Copy link to this message
-
Re: final the dfs.replication and fsck
Patai Sangbutsarakum 2012-10-16, 00:02
Just want to share & check if this is make sense.

Job was failed to run after i restarted the namenode and the cluster
stopped complain about under-replication.

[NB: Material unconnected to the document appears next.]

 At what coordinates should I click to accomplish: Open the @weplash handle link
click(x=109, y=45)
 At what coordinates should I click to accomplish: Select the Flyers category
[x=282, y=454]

this is what i found in log file

Requested replication 10 exceeds maximum 2
java.io.IOException: file
/tmp/hadoop-apps/mapred/staging/apps/.staging/job_201210151601_0494/job.jar.
Requested replication 10 exceeds maximum 2
        at org.apache.hadoop.hdfs.server.namenode.FSNamesystem.verifyReplication(FSNamesystem.java:1126)
        at org.apache.hadoop.hdfs.server.namenode.FSNamesystem.setReplicationInternal(FSNamesystem.java:1074)
        at org.apache.hadoop.hdfs.server.namenode.FSNamesystem.setReplication(FSNamesystem.java:1059)
        at org.apache.hadoop.hdfs.server.namenode.NameNode.setReplication(NameNode.java:629)
        at sun.reflect.GeneratedMethodAccessor16.invoke(Unknown Source)
        at sun.reflect.DelegatingMethodAccessorImpl.invoke(DelegatingMethodAccessorImpl.java:25)
        at java.lang.reflect.Method.invoke(Method.java:597)
        at org.apache.hadoop.ipc.RPC$Server.call(RPC.java:557)
        at org.apache.hadoop.ipc.Server$Handler$1.run(Server.java:1434)
        at org.apache.hadoop.ipc.Server$Handler$1.run(Server.java:143
So, i scanned though those xml config files, and guess to change
<name>mapred.submit.replication</name> from 10 to 2, and restarted again.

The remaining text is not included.